_Texto de lectura_
▶

Ricardo Homs*
La delincuencia ha existido siempre y se ha considerado un problema social marginal. Se deriva de la natural ambición humana de pretender tener más, aún a costa de quitárselo a otras personas. Sin embargo, siempre el Estado -a partir de las leyes que respaldan el orden jurídico-, se ha encargado de disuadir a los delincuentes utilizando el poder coercitivo del castigo corporal, representado por la privación de la libertad.
Quien infringe la ley siempre ha estado consciente de haber realizado una acción moralmente reprobable y merecedora de un castigo.
Sin embargo, en estos últimos cinco años -de este gobierno- ha habido un giro moral de consecuencias insospechadas.
Desde que se iniciaron las mañaneras, éstas se han convertido en el púlpito donde se señala y juzga a los malos ciudadanos y se absuelve a quienes el presidente protege, sin más argumentación que el criterio personal del primer mandatario.
La insidia que forma parte de la trasnochada ideología de la «lucha de clases» -que inicia con la victimización de unos para culpar a la sociedad de los agravios de quienes se sientan vulnerados-, ha terminado por generar una confusión moral que absuelve a quienes delinquen, dando el significado de una reivindicación social el acto de arrebatar su patrimonio o pertenencias, a quienes tenemos al lado.
En el colmo de la victimización se ha justificado el robo como consecuencia de una justa reivindicación de la pobreza.

◀

_Consigna A_
Indica, por favor, si cada afirmación coincide con el texto sobre la delincuencia y cita las palabras exactas que lo deciden: (i) el Estado disuade a los delincuentes mediante la privación de la libertad; (ii) el giro moral se produjo en los últimos diez años; (iii) quien infringe la ley no es consciente de haber hecho algo reprobable.
_Consigna B_
Responde estas preguntas con datos del texto sobre la delincuencia:
(i) ¿De qué se deriva la delincuencia?
(ii) ¿En qué se han convertido las mañaneras?
(iii) ¿Cómo se ha justificado el robo?

[Registros almacenados]
▶

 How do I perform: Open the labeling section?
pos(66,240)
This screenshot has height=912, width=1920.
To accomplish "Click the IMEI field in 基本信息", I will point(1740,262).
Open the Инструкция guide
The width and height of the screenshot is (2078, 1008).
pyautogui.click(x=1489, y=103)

◀

_Respuesta A_
(i) Sí: «utilizando el poder coercitivo del castigo corporal, representado por la privación de la libertad».
(ii) No: «en estos últimos cinco años».
(iii) No: «Quien infringe la ley siempre ha estado consciente de haber realizado una acción moralmente reprobable».

_Respuesta B_
(i) De la natural ambición humana de pretender tener más, aún a costa de quitárselo a otras personas.
(ii) En el púlpito donde se señala y juzga a los malos ciudadanos y se absuelve a quienes el presidente protege.
(iii) Como consecuencia de una justa reivindicación de la pobreza.